Prov. Here is the head; I'll carry it myself.

Duke. Convenient is it: Make a swift return:
For I would commune with you of such things,
That want no ear but yours.
Prov. I'll make all speed.

[Exit. Isab. [within]. Peace, ho, be here!

Duke. The tongue of Isabel :-She's come to know,
If yet her brother's pardon be come hither :
But I will keep her ignorant of her good,
To make her heavenly comforts of despair,
When it is least expected.

Enter ISABELLA.
Isab. Ho, by your leave.
Duke. Good morning to you, fair and gracious daughter.

Isab. The better given me, by so holy a man.
Hath yet the deputy sent my brother's pardon ?

Duke. He hath released him, Isabel, from the world; His head is off, and sent to Angelo.

Isab. Nay, but it is not so.

Duke. It is no other:
Show your wisdom, daughter, in your close patience.

Isab. O, I will to him, and pluck out his eyes.
Duke. You shall not be admitted to his sight.

Isab. Unhappy Claudio! Wretched Isabel !
Injurious World ! Most damned Angelo!

Duke. This nor hurts him, nor profits you a jot:
Forbear it therefore; give your cause to heaven.
Mark what I say; which you shall find
By every syllable, a faithful verity:
The duke comes home to-morrow; nay, dry your eyes ;
One of our convent, and his confessor,
Gives me this instance: Already he hath carried
Notice to Escalus and Angelo;
Who do prepare to meet him at the gates,
There to give up their power.
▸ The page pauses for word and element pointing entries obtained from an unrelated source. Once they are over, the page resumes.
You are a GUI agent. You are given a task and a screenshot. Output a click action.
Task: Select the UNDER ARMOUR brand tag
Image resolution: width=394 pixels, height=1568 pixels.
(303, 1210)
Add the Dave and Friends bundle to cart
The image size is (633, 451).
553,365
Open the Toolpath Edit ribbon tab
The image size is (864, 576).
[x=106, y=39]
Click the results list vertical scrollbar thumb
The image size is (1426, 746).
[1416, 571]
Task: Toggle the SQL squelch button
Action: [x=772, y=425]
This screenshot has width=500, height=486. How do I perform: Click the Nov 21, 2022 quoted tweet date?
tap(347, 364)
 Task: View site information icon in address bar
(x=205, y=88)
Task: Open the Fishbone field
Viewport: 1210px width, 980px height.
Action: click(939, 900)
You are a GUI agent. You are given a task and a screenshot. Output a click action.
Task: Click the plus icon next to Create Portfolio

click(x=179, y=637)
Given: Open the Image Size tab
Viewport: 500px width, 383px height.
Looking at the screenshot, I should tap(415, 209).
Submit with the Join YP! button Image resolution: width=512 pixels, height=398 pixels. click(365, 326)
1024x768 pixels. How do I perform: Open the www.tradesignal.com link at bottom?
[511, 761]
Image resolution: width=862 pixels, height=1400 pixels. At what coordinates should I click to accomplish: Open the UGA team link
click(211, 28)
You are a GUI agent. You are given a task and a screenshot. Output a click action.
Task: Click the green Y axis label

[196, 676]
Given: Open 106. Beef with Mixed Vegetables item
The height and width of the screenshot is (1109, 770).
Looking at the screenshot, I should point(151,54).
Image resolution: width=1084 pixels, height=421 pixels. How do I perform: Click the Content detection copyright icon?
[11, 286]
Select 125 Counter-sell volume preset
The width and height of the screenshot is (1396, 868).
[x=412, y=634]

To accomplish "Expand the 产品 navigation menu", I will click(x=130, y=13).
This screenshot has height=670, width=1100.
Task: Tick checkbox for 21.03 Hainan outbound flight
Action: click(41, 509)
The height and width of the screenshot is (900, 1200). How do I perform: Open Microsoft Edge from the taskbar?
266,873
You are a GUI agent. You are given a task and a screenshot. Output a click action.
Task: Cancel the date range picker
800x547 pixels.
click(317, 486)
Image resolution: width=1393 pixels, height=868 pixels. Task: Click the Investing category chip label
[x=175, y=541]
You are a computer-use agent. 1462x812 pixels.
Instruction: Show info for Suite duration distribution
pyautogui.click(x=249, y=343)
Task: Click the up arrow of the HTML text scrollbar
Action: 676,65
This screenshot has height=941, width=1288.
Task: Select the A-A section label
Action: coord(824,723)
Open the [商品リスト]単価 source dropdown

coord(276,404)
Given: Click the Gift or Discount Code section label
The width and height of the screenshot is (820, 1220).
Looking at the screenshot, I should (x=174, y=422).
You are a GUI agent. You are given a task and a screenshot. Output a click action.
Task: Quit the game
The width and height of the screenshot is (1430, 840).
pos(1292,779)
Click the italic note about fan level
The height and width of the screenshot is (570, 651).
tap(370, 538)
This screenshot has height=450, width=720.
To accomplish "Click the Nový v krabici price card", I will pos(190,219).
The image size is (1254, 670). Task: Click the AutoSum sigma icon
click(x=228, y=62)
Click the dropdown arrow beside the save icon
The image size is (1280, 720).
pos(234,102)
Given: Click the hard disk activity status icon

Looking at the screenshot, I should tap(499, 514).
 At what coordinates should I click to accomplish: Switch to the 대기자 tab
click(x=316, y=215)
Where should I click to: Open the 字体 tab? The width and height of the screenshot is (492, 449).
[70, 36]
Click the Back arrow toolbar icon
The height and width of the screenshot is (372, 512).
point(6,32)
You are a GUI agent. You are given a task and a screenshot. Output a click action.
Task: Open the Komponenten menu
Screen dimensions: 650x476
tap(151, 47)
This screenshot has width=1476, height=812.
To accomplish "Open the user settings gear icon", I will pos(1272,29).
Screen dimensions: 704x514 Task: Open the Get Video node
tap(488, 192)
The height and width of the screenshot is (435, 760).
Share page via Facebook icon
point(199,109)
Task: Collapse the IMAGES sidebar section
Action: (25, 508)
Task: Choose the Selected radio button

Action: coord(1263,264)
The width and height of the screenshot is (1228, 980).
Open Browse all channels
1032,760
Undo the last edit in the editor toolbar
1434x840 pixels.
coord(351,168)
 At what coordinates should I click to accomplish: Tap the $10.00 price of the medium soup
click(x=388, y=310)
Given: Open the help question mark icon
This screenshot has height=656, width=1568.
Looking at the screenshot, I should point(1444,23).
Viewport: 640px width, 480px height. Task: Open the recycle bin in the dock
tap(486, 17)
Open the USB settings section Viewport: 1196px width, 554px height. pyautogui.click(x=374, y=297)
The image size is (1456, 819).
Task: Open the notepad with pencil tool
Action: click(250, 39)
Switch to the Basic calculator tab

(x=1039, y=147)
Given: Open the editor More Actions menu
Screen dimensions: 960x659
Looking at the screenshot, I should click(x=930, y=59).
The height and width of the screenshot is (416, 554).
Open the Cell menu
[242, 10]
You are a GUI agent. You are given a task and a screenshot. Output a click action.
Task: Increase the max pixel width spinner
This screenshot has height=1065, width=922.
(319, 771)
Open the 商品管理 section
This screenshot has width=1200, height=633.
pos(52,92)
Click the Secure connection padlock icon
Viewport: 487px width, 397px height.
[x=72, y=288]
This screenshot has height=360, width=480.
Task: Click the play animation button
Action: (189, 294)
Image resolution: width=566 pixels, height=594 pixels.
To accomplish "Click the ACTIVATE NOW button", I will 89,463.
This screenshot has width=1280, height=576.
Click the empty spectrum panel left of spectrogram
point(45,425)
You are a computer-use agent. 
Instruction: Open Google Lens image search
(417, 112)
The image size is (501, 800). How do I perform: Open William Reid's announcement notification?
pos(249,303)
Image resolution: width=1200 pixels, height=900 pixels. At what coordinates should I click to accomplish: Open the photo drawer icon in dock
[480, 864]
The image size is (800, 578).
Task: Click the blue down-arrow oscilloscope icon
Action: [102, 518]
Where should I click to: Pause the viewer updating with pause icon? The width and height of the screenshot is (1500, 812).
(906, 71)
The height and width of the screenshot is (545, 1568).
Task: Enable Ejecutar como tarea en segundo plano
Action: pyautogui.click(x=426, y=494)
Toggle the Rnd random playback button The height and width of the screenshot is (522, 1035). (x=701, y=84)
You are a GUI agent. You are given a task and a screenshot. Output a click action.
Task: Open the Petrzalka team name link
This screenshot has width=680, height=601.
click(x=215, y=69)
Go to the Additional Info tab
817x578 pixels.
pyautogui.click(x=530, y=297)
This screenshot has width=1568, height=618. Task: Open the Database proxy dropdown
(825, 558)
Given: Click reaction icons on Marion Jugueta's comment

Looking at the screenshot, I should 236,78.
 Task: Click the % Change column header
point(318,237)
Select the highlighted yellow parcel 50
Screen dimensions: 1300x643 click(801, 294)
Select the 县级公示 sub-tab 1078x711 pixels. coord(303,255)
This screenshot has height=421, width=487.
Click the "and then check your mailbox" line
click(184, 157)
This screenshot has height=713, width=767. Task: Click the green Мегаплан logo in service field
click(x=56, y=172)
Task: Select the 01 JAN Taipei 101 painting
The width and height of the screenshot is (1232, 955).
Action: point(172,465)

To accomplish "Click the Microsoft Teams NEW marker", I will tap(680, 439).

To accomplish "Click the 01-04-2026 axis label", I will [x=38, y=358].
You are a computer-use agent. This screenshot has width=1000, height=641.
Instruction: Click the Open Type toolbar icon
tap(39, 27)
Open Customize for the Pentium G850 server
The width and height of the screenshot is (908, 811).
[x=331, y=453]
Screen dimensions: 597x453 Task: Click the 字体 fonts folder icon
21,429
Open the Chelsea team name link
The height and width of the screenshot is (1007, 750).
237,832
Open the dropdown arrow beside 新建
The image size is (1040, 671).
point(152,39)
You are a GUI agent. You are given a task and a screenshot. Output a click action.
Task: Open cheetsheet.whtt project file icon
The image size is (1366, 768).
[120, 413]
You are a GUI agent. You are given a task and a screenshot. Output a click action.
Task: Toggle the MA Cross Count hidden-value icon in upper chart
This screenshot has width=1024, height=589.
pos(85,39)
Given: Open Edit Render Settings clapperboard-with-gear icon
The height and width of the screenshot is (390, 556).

If you can, pace your wisdom
In that good path that I would wish it go ;
And you shall have your bosom* on this wretch,
Grace of the duke, revenges to your heart,
And general honour.

Isab. I am directed by you.
Duke. This letter then to friar Peter give;
Tis that he sent me of the duke's return:
Say, by this token, I desire his company
At Mariana's house to-night. Her cause, and yours,
I'll perfect him withal; and he shall bring you

* Your heart's desire.

Before the duke; and to the head of Angelo
Accuse him home, and home. For my poor self,
I am combined by a sacred vow,
And shall be absent. Wend* you with this letter:
Command these fretting waters from your eyes
With a light heart; trust not mine holy order,
If I pervert your course.-Who's here >

Enter LUCIO.
Lucio. Good even !
Friar, where is the provost ?

Duke. Not within, Sir.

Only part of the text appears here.